維新、野党第1党へ攻勢 不祥事続出、「風頼み」に不安も(JIJI.COM 2023年08月13日07時04分)
日本維新の会が次期衆院選で立憲民主党からの「野党第1党」奪取に向けて、攻勢をかけている。保守票の受け皿を意識して立民批判を強め、報道各社の世論調査の政党支持率で立民を上回る。ただ、地元関西地域以外で地盤は強固とは言えず、所属議員の不祥事も相次ぐなど、「風頼み」には不安が残る。
「自民党は改革の議論が全くできず、既得権にがんじがらめだ」。維新の藤田文武幹事長は9日の記者会見で、自民党との対決姿勢を強調。立民に対しては「共産党と『自民の補完勢力だ』と(維新を)批判するしかやることがなくなったのではないか」と挑発した。
維新は昨年の参院選で立民を比例代表の得票数で上回った。今春の統一選でも地方議員ら600人の目標を達成。7月の仙台市議選では5議席を獲得し、全国政党化に向け東北地域でも勢いを増している。
報道各社の世論調査では、政党支持率で維新が立民を上回るケースが目立つ。立民幹部は「衆院選の比例票は、維新にダブルスコアで負けるかもしれない」と身構える。

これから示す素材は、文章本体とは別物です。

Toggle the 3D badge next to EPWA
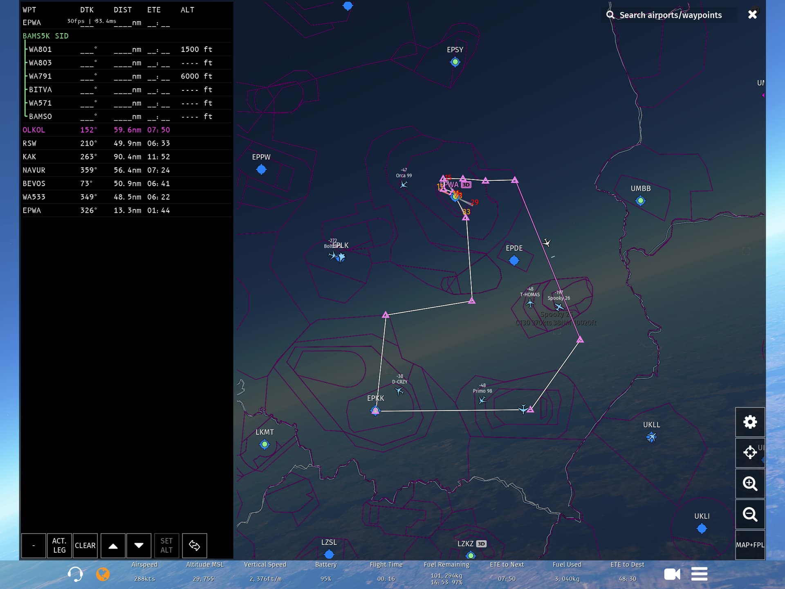 click(466, 185)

維新は、公明党とすみ分けてきた大阪府と兵庫県の6選挙区にも独自候補を擁立するなど攻勢を強めている。
ただ、不祥事が相次ぐなど不安要素も少なくない。前川清成衆院議員は公選法違反で有罪判決を受け、大阪府議のハラスメントも発覚。同党ベテランは候補者選考のチェック機能が甘いと指摘し、「有象無象で、質の高い候補者が集まっていない」と憂う。

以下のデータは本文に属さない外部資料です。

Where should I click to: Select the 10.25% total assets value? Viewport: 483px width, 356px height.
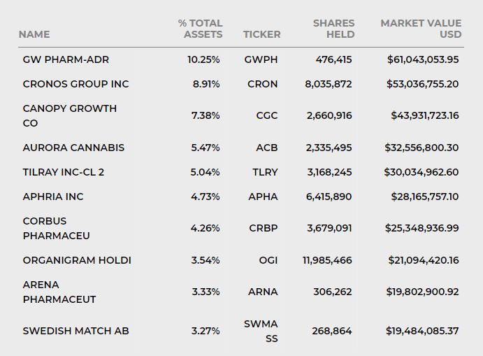click(x=203, y=59)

地元関西と首都圏を除く地域の衆院選候補擁立も遅れ気味だ。統一選で躍進したが、いまだ地方議員の数は少なく、多数を占める新人候補を支援する基盤は弱い。同党幹部は「勢いだけでやっている。いつ逆風が吹くか分からない」と語る。
7月中旬の党役員会で、馬場氏は「支持率は下がり出すと一気に下がる。一歩ずつ地に足を着けた活動が必要だ」と引き締めた。